作業内容: 課題文の「なるべくポジティブなメッセー」から「が必要である。真摯さである」」まで(両端の語句も含む)を、一字も変えずに書き写してください。

課題文:
......
今回からドラッカーの著書を参考に、占いの方法を当てはめて見ていきたいと思います。
(マネジメント編)
1、「企業の目的の定義は一つしかない。それは、顧客を創造することである」
『マネジメント エッセンシャル版』P.15
会社の存在意義はそもそも何であるかを考えると、「利益」であるように思える。しかし、それでは事業の在り方が見えてこず、利益優先主義にのみ傾倒してしまう。真に重要なのは社会のニーズを満足させ、「顧客を創造する」ことにある。
2、「企業は二つの、そして二つだけの基本的な機能を持つ。それがマーケティングとイノベーションである」
『マネジメント エッセンシャル版』P.16
真のマーケティングとは何かを考えてみると、それは「顧客のニーズを満たすこと」であると分かる。なぜなら、売り込みを伴わずして自然とモノ・サービスが売れるようになるからである。しかし、同じサービスの提供だけでは「時代遅れ」となり停滞が訪れる。そこで必要になるのが「イノベーション」、つまり新しい価値を提供することなのである。
(NG)
占いの際に顧客を不安にさせるメッセージを投げかける(例えば、「明日事故にあう」)ことで、依存させる(「この○○を買えば大丈夫」のように)。その結果顧客が、依存心から救いを求め必要以上のモノ・サービスを購入することになる。
↓
鑑定者・顧客の狭い世界だけでお金が回り、それ以上の価値(満足)を生まない。また、鑑定者として技術が向上しないため、サービスの質が上がらない(イノベーションの失敗)。
(Good)
なるべくポジティブなメッセージを投げかけ、顧客の満足を最優先にし、長所を引き出す。満足した結果、顧客の人生が好転し占いに頼る必要がなくなる。
↓
鑑定した顧客自身は満足するため来店することがなくなるかもしれないが、顧客の口コミでさらに多くの顧客が来店することになる(満足以上の価値)。また、占いを用いて新しい価値を提供できたことにより鑑定者としての技術が向上する(イノベーションの成功)。
3、「人を管理する能力…を学ぶことはできる。…だがそれだけでは十分ではない。根本的な資質が必要である。真摯さである」
......
項目一覧:
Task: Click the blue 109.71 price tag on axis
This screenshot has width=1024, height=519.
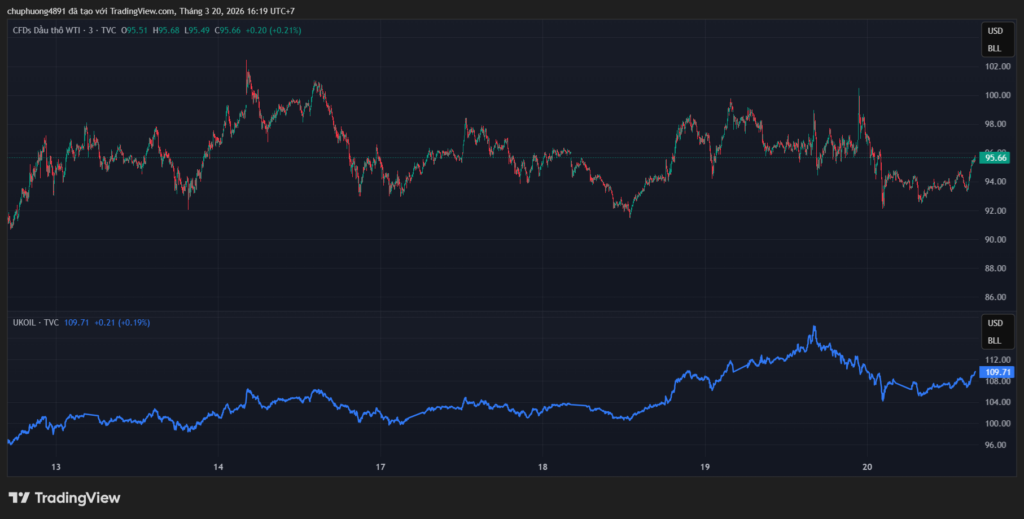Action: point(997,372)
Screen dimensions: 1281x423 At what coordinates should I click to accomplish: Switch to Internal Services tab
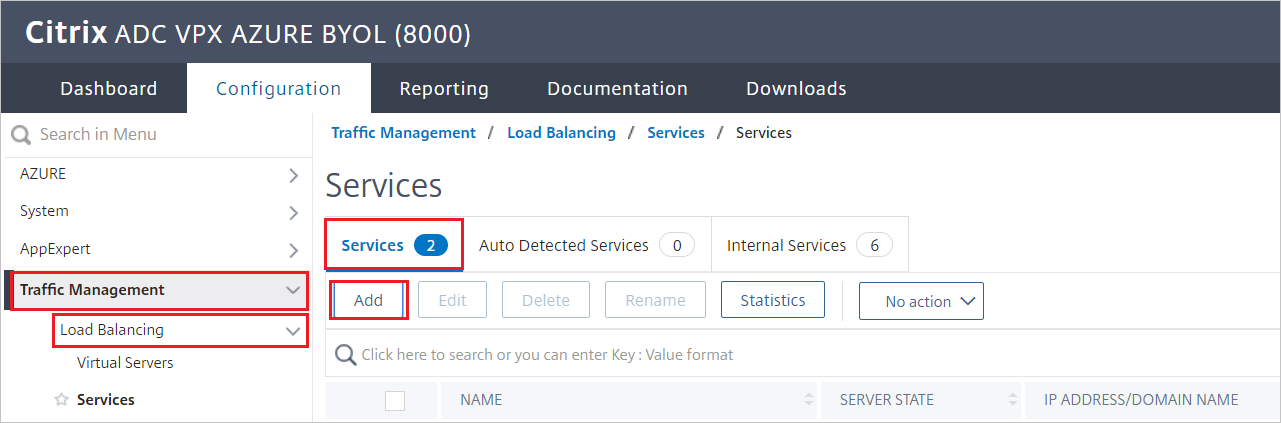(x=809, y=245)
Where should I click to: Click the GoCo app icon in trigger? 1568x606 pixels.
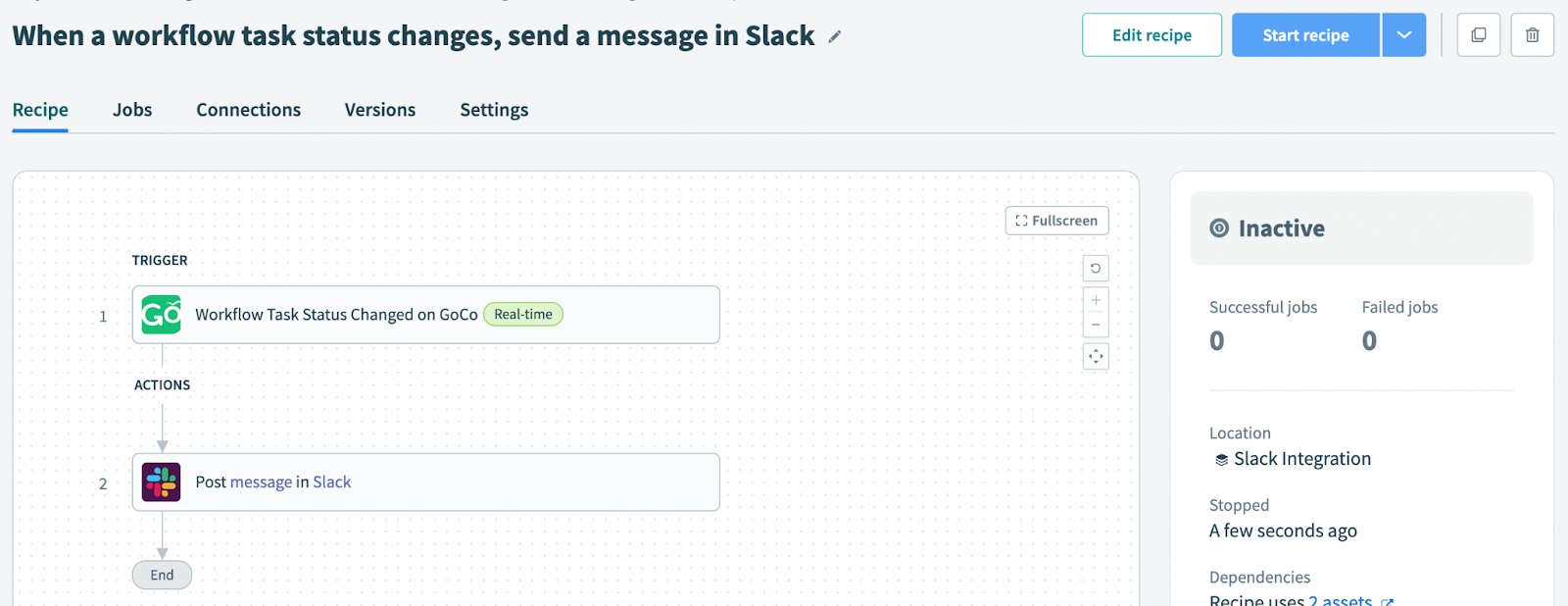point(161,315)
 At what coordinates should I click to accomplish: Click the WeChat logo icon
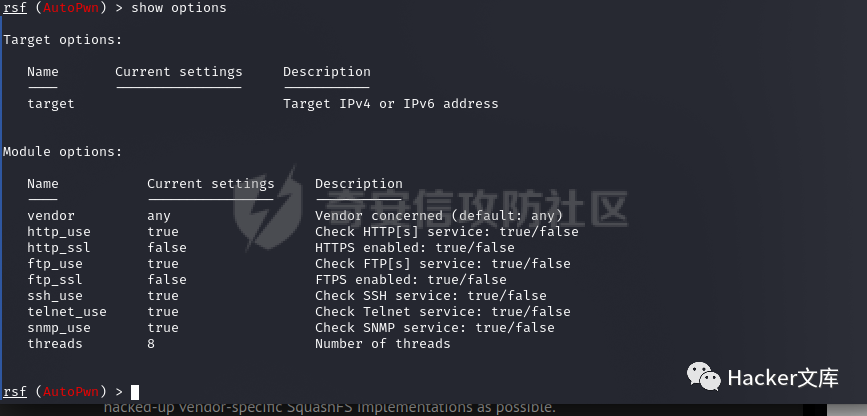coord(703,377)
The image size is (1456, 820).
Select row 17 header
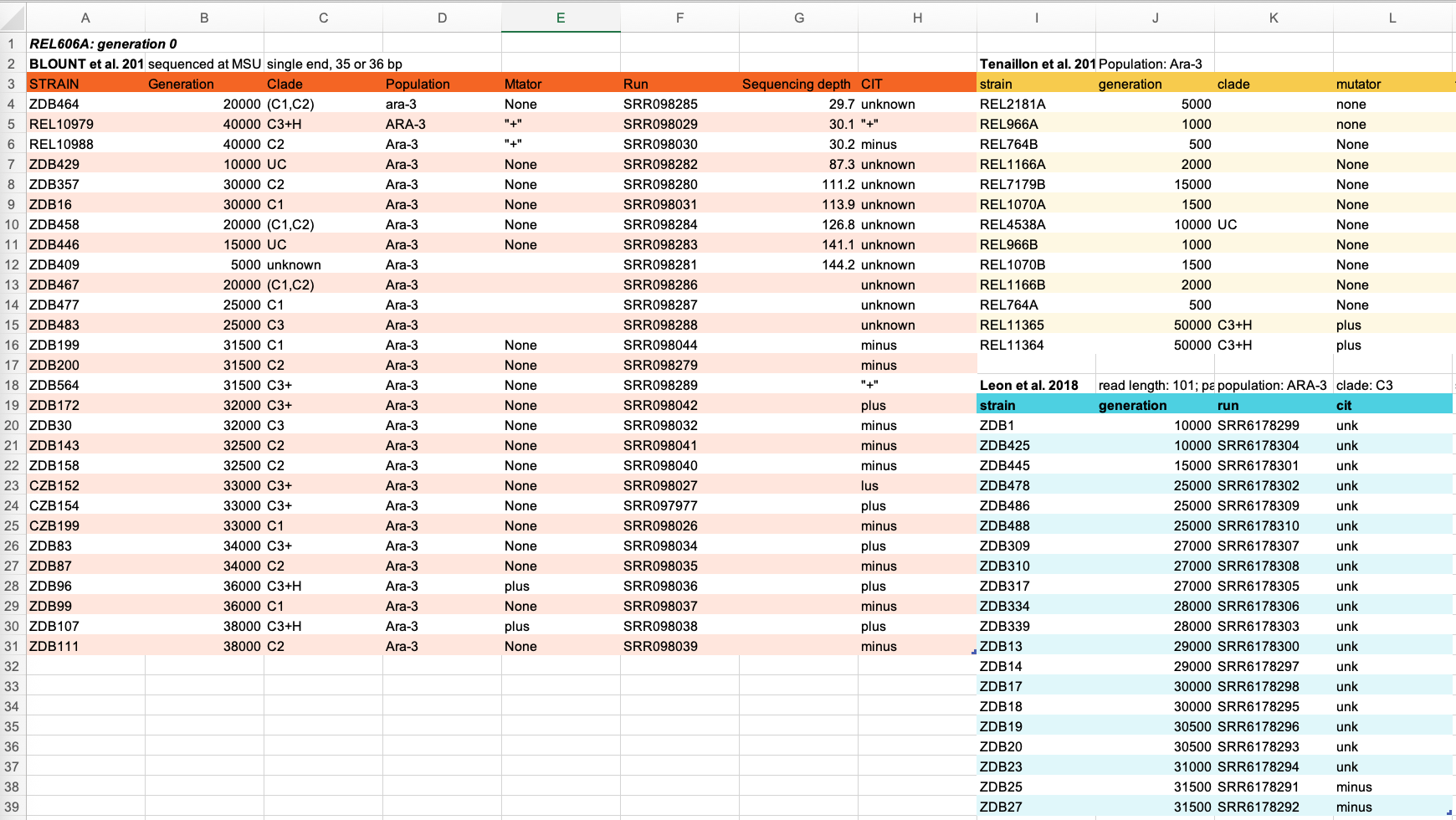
......
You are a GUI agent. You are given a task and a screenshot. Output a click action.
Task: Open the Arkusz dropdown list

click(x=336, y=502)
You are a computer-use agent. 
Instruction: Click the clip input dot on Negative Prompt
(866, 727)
......
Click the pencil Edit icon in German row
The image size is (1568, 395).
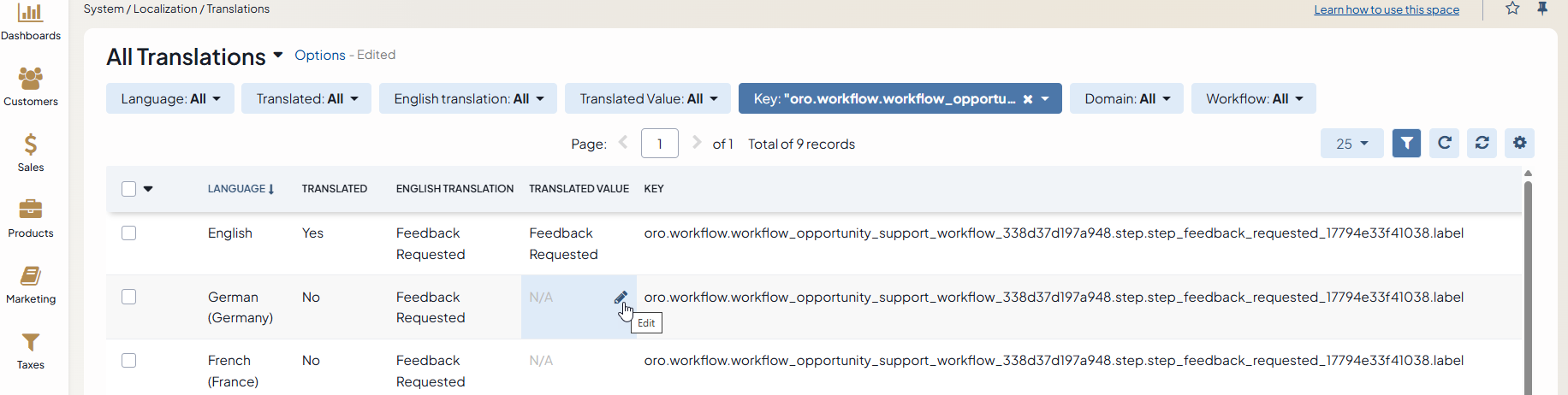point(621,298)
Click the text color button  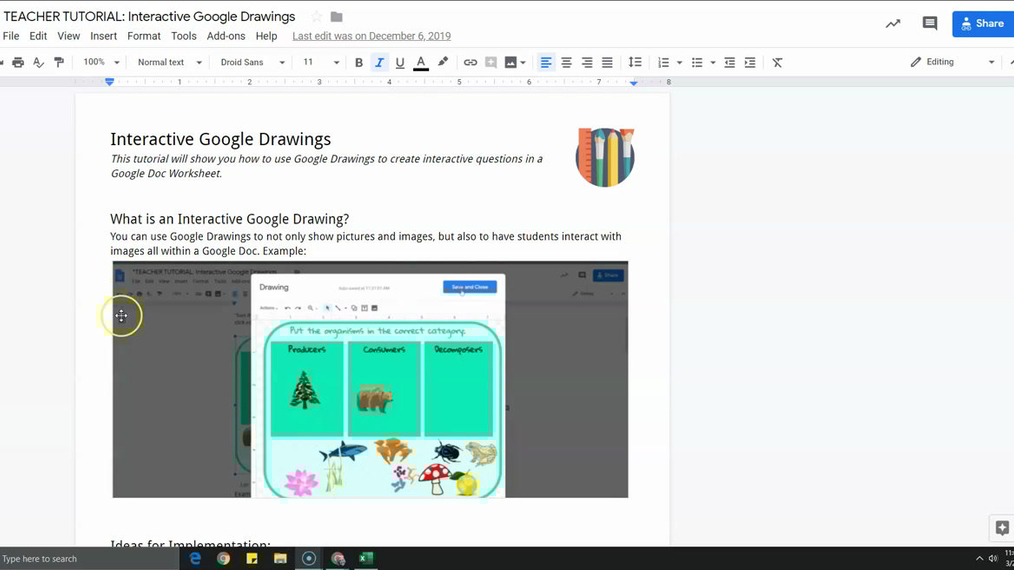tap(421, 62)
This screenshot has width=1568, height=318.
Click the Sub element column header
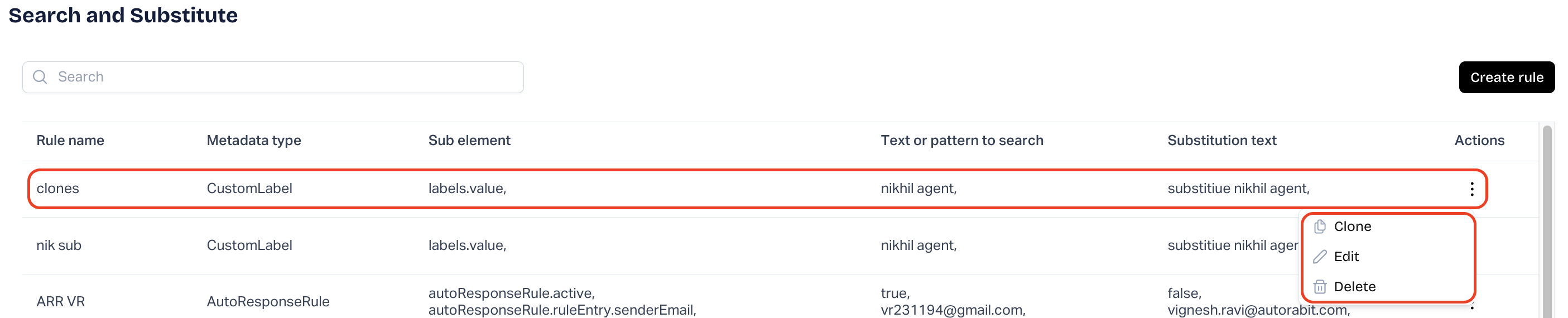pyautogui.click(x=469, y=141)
......
期待される解答:
なるべくポジティブなメッセージを投げかけ、顧客の満足を最優先にし、長所を引き出す。満足した結果、顧客の人生が好転し占いに頼る必要がなくなる。
↓
鑑定した顧客自身は満足するため来店することがなくなるかもしれないが、顧客の口コミでさらに多くの顧客が来店することになる(満足以上の価値)。また、占いを用いて新しい価値を提供できたことにより鑑定者としての技術が向上する(イノベーションの成功)。
3、「人を管理する能力…を学ぶことはできる。…だがそれだけでは十分ではない。根本的な資質が必要である。真摯さである」